When I was a teenager people always said I looked older than I was. When I was 12 or 13 they thought I was 15 or 16. I guess I just hit puberty rather early, which set the whole looking older thing in motion. It did not last very long though.
At some point I stopped looking older and maybe I even stopped aging altogether. Ok that is not exactly true, but I do know that from the moment my age went past 21 people started thinking I was younger.
I have a sister who is three years younger than me and most people used to think she is the eldest. I always found that quite embarrassing, especially because people treat you differently when they think you are younger than you are.
Hell, they even treat me differently depending on my hair colour. I’m a blonde but I usually dye my hair brown and believe it or not whenever I am blonde people act differently around me. They think I am dumber and guys hit on me more. Weird.
Anyways, these days I still look much younger than I am. I’m 31 but most people think I am somewhere in my mid twenties. That serves me fine, especially if this keeps up and they will still think I’m much younger when I’m 40 or 50.
However, the other day I had my haircut slightly shorter than I usually have it and that was a really really bad idea. I think I look like I’m 12! Ok no one would actually think that I am 12, but I might pass for 21 or under 21 even.

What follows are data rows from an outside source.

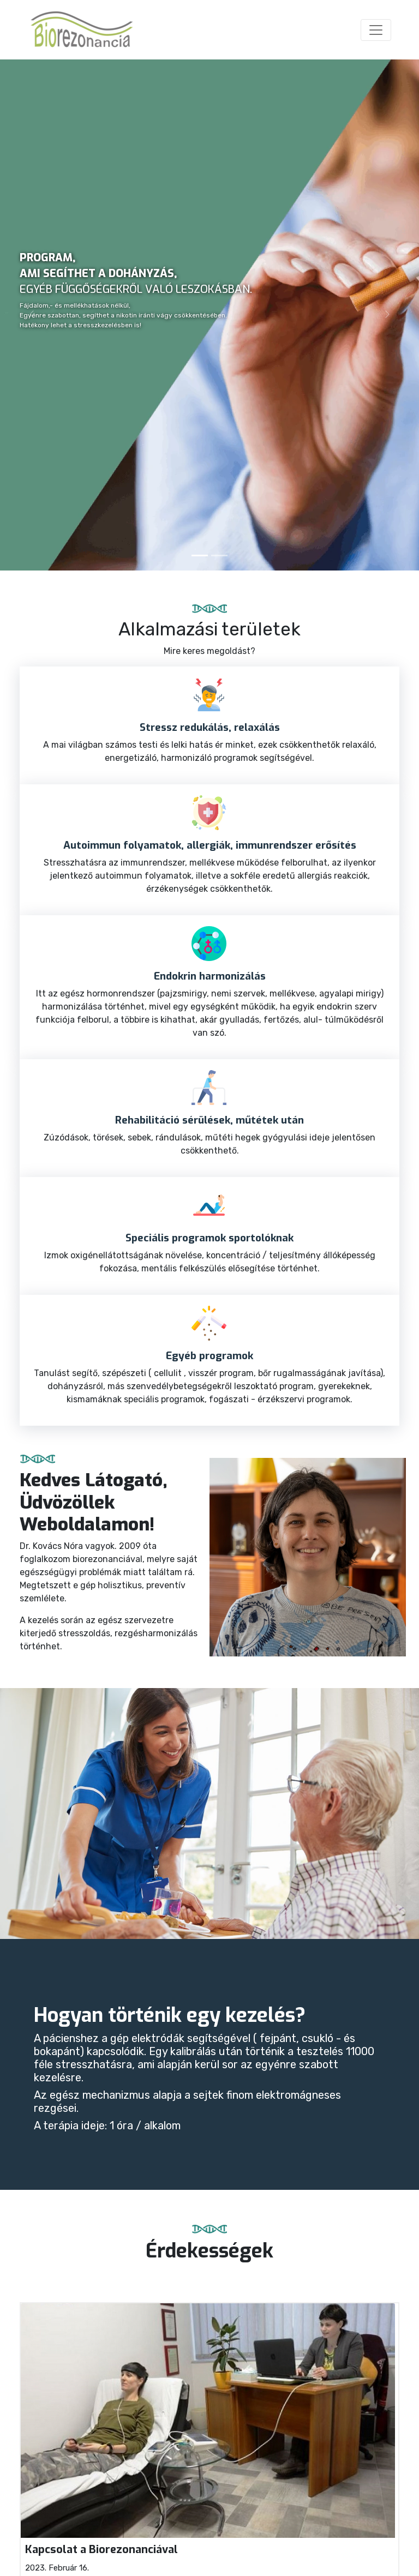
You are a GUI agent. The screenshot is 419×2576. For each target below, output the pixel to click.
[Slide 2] (219, 555)
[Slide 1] (199, 555)
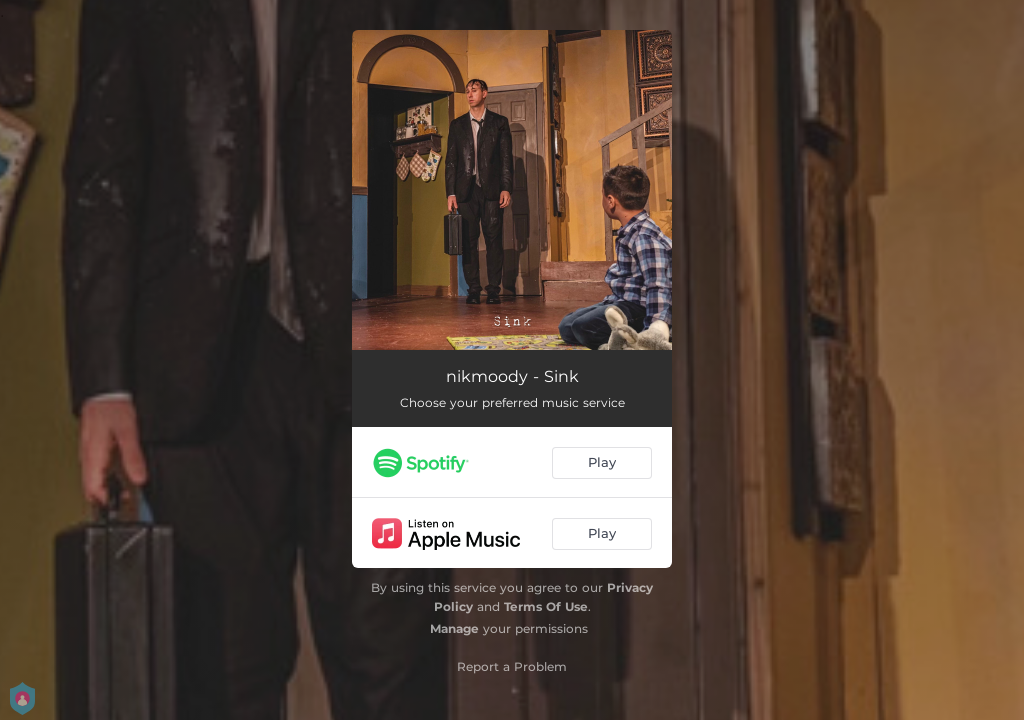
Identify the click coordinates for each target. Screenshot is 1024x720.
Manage (454, 628)
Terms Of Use (546, 606)
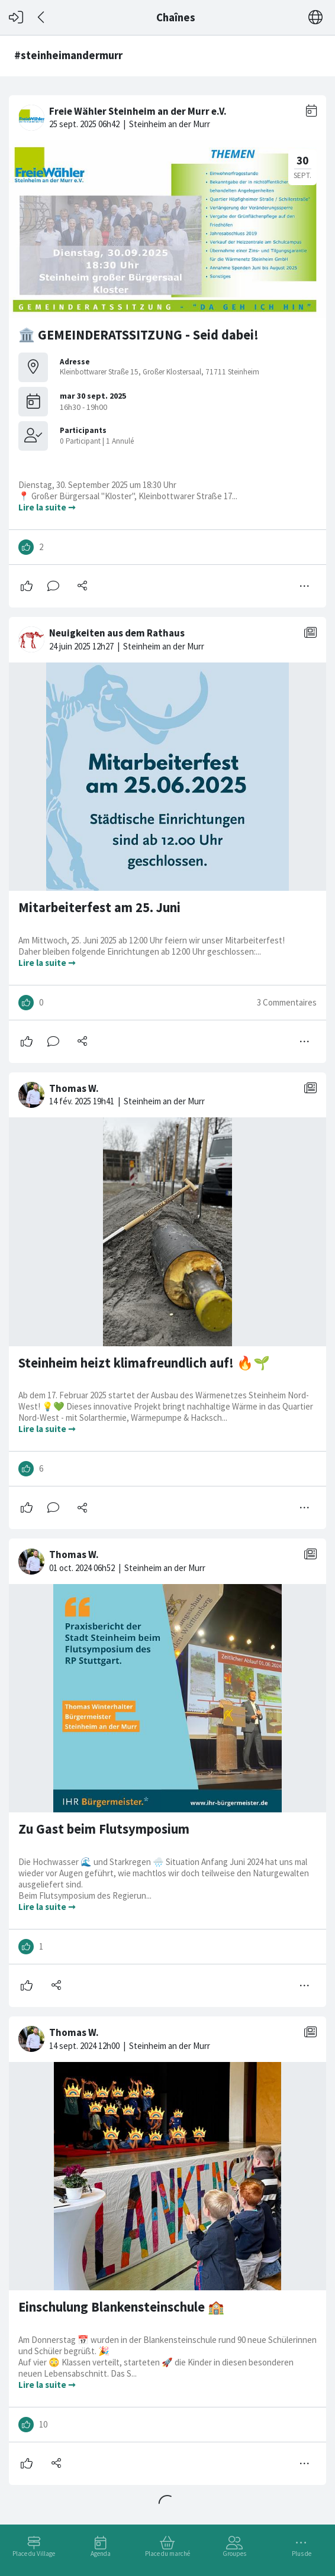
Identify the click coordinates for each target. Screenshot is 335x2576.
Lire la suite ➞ (47, 507)
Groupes (234, 2553)
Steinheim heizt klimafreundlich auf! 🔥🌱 (144, 1363)
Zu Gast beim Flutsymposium (103, 1829)
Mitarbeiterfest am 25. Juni (99, 907)
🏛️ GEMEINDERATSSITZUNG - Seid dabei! (138, 335)
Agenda (101, 2553)
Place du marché (167, 2553)
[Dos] (41, 17)
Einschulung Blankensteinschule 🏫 (121, 2307)
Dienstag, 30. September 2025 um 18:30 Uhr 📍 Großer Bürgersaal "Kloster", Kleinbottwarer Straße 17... (128, 490)
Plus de (301, 2553)
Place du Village (33, 2553)
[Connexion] (16, 17)
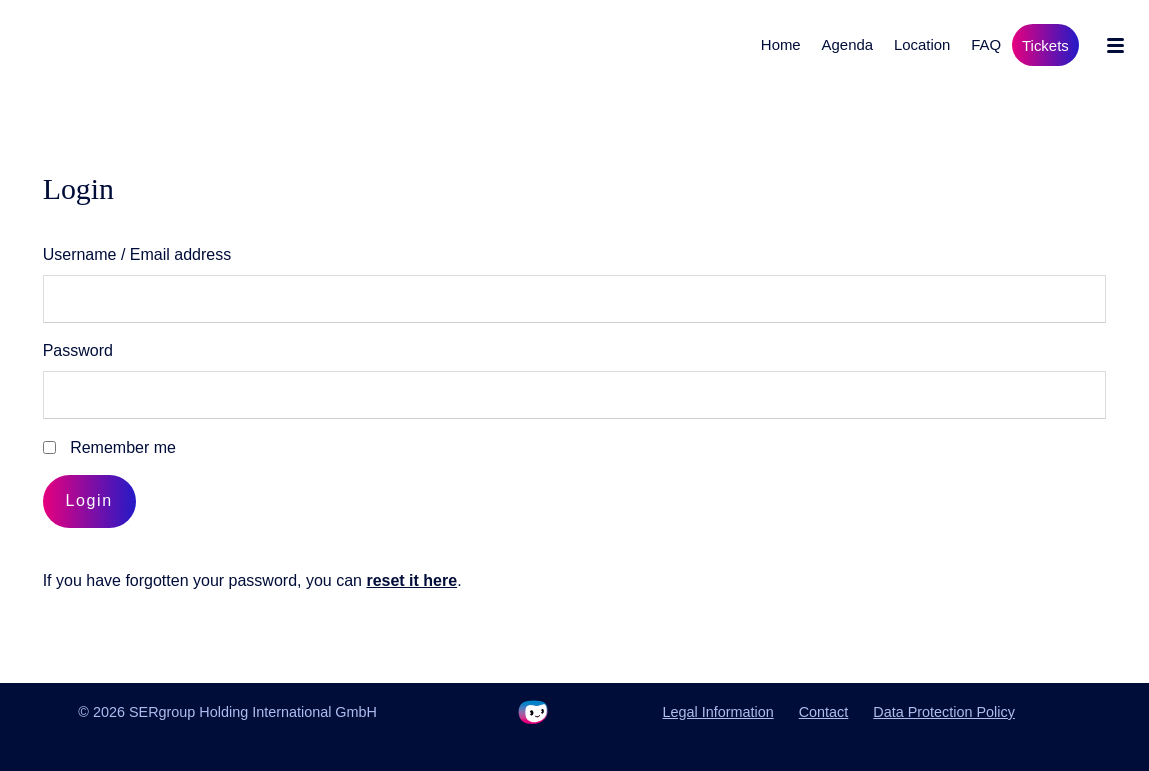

I hate it. I do not care about age or I like to think that I do not, but secretly I am an ageist at heart. I am kind of prejudiced against young people, in the sense that I do not threat college age people the same way as I do anyone older than that.
Therefore the thought of anyone thinking I belong in that age range is simply horrible. Is there anything one can do against a baby face? I know it helps to dress a certain way, everyone always thinks I’m older whenever I wear a suit.
I know this isn’t really all that important, but still it bothers me. I’ve just started a new job and I do not want everyone to wonder what that kid is doing at their workplace. I want to be taken seriously.